### REQUIRED WORK
Your task is to give the number of lines below that contain "each". Give no other text.

Collection entries:
'''
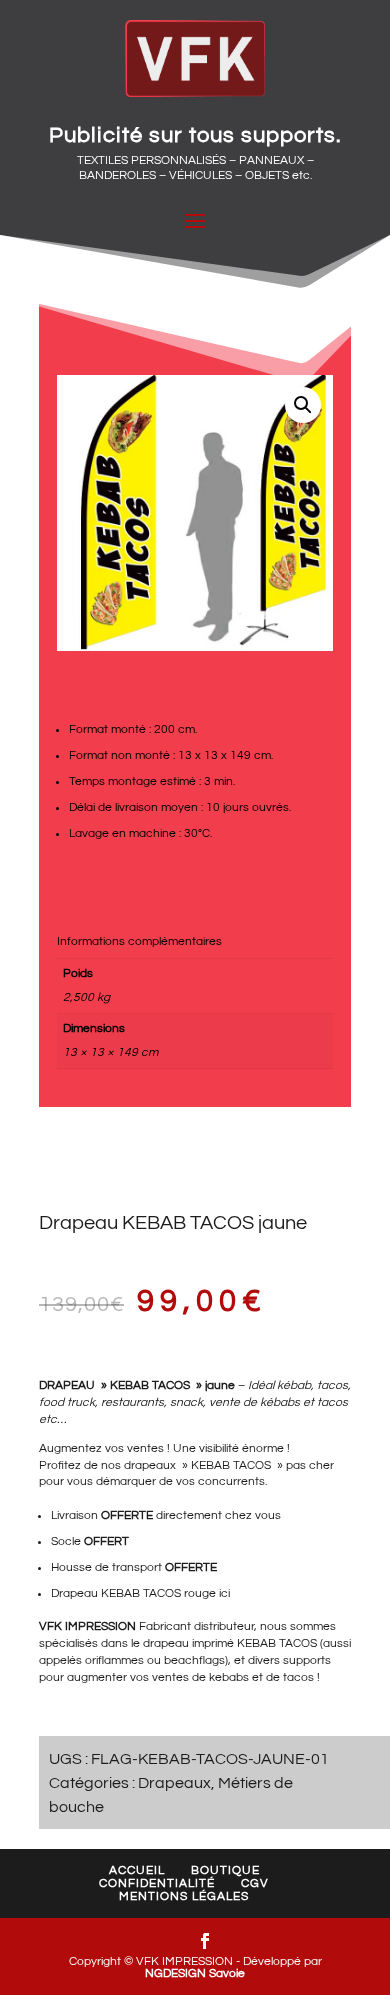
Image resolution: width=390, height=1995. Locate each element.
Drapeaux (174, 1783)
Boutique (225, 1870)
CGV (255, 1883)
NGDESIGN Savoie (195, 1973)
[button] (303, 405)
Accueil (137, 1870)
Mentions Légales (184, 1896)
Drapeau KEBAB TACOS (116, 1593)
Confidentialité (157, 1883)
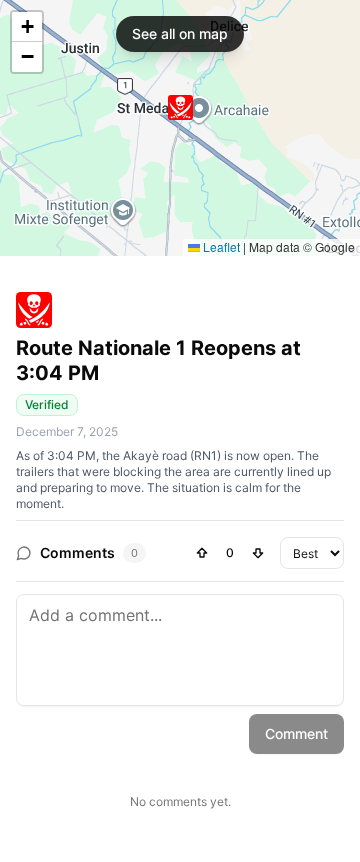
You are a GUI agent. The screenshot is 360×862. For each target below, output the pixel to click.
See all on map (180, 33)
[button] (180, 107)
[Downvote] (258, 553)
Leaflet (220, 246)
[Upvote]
'''
### REPLY
2